Estratto:
-------
A seguire, l’intervista rilasciata da Francesco Morgese ai nostri microfoni:
Com’è nata la sua vocazione? Cosa ha fatto nascere nel suo cuore questa scelta?
«La mia vocazione è inseparabile dalla mia conversione. E la mia non è stata certamente una conversione immediata, paolina; piuttosto, è stato un lento maturare e discernere gli avvenimenti della mia vita. Pur avendo frequentato da piccolo l’asilo dalle suore e avendo sempre fatto catechismo, crescendo, già dagli ultimi anni delle elementari, ricordo che l’esperienza della vita nella Chiesa m’interessava pochissimo. Iniziavo a studiare le cose per conto mio e ad informarmi soprattutto sulla scienza, che esercitava su di me una vera e propria seduzione. Alle scuole medie già combattevo le mie prime battaglie “laiche” durante l’ora di religione. In più durante il mio secondo anno di scuole medie, ho subito un intervento molto delicato ad un femore a causa di una brutta frattura avvenuta a scuola. Questo mi costrinse a stare quasi un anno su una sedia a rotelle e a terminare l’anno a casa poiché era difficile spostarmi per andare a scuola. Fu un evento certamente traumatico, e ricordo che non capivo il perché di quello che mi accadeva.
Devo ammettere, però, che quell’anno trascorso in ristrettissima mobilità mi ha dato l’occasione di leggere una quantità incalcolabile di libri. Ne ho letti tantissimi, di ogni genere e difficoltà, e credo ancora che molta parte della cultura che possiedo dipenda in gran parte dalle letture di quell’anno. In quest’esperienza, però, si corroborò la mia lontananza dalla fede, che nei primi anni di liceo scientifico divenne vero e proprio anticlericalismo. I primi due anni del liceo furono anche gli anni delle prime esperienze amorose “serie”. In tutti i rapporti però, sia amorosi che di amicizia, ho sempre avvertito una sorta di “mancanza”, quasi una nostalgia di Qualcosa o Qualcuno che era presente negli altri ma solo come riverbero. Ho sempre avuto un forte senso del mistero che abita le cose. Ogni cosa sembrava gridarmi: “Non siamo noi l’essenziale, è un Altro!” ma non riuscivo mai a pervenire a questo Altro che cercavo in altri. Il mio spirito positivista, in fondo, non voleva ammettere di essere uno spirito profondamente religioso: cercavo ciò che era evidente ma ciò che avrei voluto fosse davvero evidente, cioè il senso delle cose, l’Altro che si celava e al contempo mostrava tramite gli altri, non mi si svelava mai. La realtà, seppur gioiosa, era però avvolta da un velo di malinconia, il mondo mi parlava, ma non capivo chi mi parlasse nelle cose della quotidianità.
-------
Attività da svolgere:
1. Riduci a un elenco puntato il paragrafo dell'intervista che comincia con «Devo ammettere, però», conservandone i fatti principali.
2. Quali gradi di istruzione frequentati da Francesco Morgese vengono nominati nell'intervista? Elencali tutti.
3. Prosegui l'intervista a Francesco Morgese a partire dal punto in cui si interrompe.

Record estratti:
-------
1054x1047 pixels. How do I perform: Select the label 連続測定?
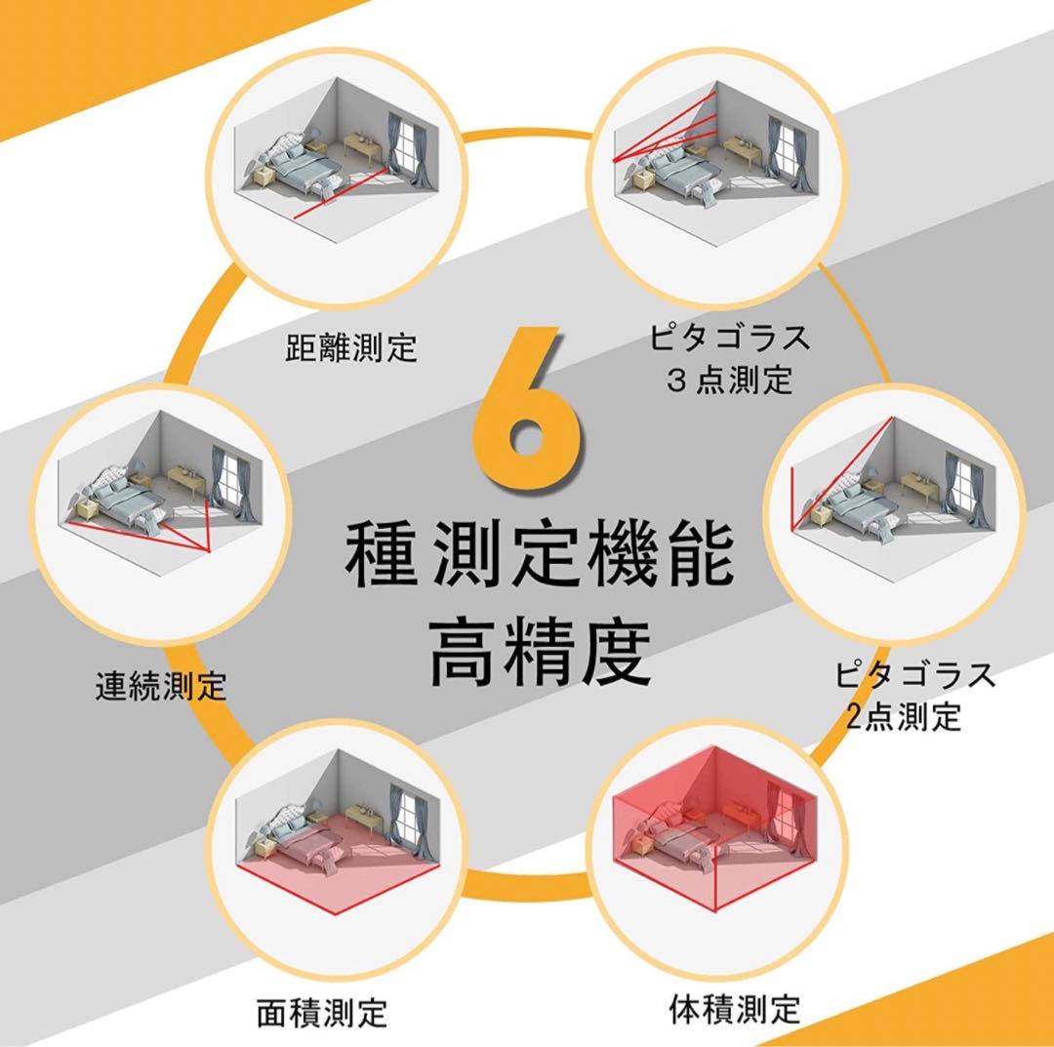pos(160,686)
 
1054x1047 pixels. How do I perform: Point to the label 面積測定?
pos(322,1012)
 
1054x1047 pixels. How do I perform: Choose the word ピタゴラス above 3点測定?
pos(729,338)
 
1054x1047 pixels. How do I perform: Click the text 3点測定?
pos(729,380)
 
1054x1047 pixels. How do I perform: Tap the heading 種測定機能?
pos(539,556)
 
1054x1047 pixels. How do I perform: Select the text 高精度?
pos(540,652)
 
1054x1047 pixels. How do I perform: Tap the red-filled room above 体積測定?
pos(718,835)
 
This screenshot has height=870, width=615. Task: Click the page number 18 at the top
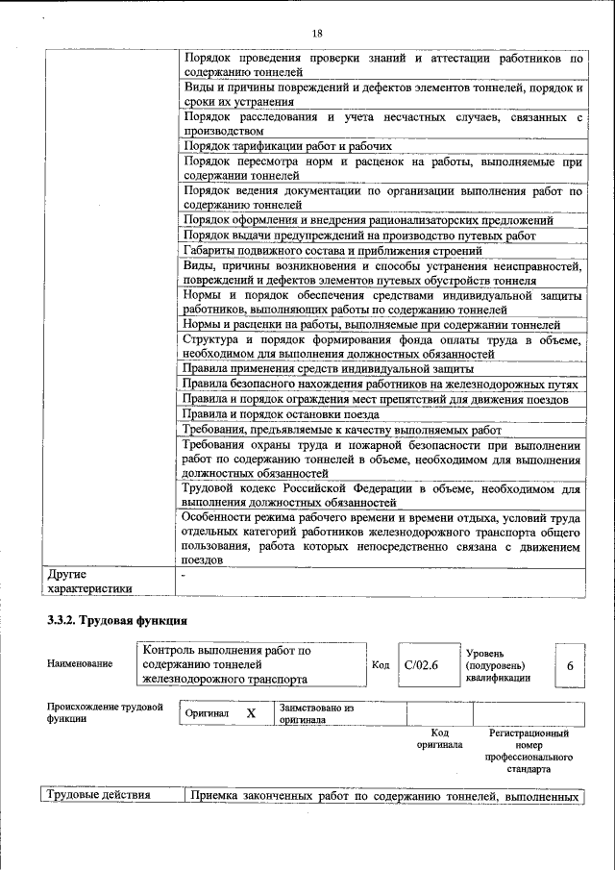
-------
Risposte proposte:
1.
- Nell'anno di mobilità ristrettissima ha letto moltissimi libri di ogni genere e difficoltà. Attribuisce a quelle letture gran parte della sua cultura.
- In quel periodo si è rafforzata la sua lontananza dalla fede, che nei primi anni di liceo scientifico è diventata anticlericalismo.
- Nei primi due anni di liceo ha avuto le prime esperienze amorose "serie".
- In tutti i rapporti, amorosi e di amicizia, avvertiva una "mancanza", una nostalgia di Qualcosa o Qualcuno presente negli altri solo come riverbero.
- Aveva un forte senso del mistero delle cose, ma non riusciva a raggiungere l'Altro che cercava negli altri.
- Il suo spirito positivista non voleva ammettere di essere profondamente religioso.
- La realtà, pur gioiosa, era avvolta da un velo di malinconia.

2.
- Asilo (dalle suore)
- Scuole elementari
- Scuole medie
- Liceo scientifico

3.
Un giorno (ero in terzo superiore) mi ritrovai “per caso” in una chiesa del mio paese ad una celebrazione presieduta dall’allora Mario Paciello. Quest’ultimo commentò i primi versetti del capitolo 10 di Luca e tenne un’omelia travolgente sulla chiamata di Dio. Io non riesco a descrivere con chiarezza ciò che avvenne in me. Fu un’esperienza molto simile alla notte dell’Innominato del Manzoni. Quelle parole scavarono in me e arrivarono a toccare il mio cuore in ricerca, finché non mi si palesò con evidenza l’Evidente: quell’Altro che cercavo, mi aveva per la prima volta parlato con chiarezza. Io che per tanto tempo ho cercato la verità, proprio quando ero distratto sono stato raggiunto da essa. Il mio cuore inquieto, per la prima volta nella vita, sentì di aver trovato un porto dove attraccare, un cuore dove poter riposare: il cuore di Dio. Fu l’esperienza di scoprirsi amato fin dall’inizio, di scoprirsi scelto per una vita piena e felice, scelto per essere amato ed amare. Fin dal principio, dunque, la mia conversione è stata strettamente legata ad una certa “idea” di consegnarmi tutto al Signore: la chiamata ad una vita cristiana autentica fin da subito ha avuto in me connotati di radicalità. Un’altra tappa importante per la mia conversione fu la lettura “casuale” del testo Introduzione al cristianesimo dell’allora cardinale Joseph Ratzinger. L’incontro con questo testo mi convinse anche intellettualmente e ragionevolmente della verità del cristianesimo. Questo aspetto dello studio filosofico-teologico e intellettuale in generale che iniziò con la lettura del suddetto libro mi ha accompagnato costantemente negli anni, fino ad oggi.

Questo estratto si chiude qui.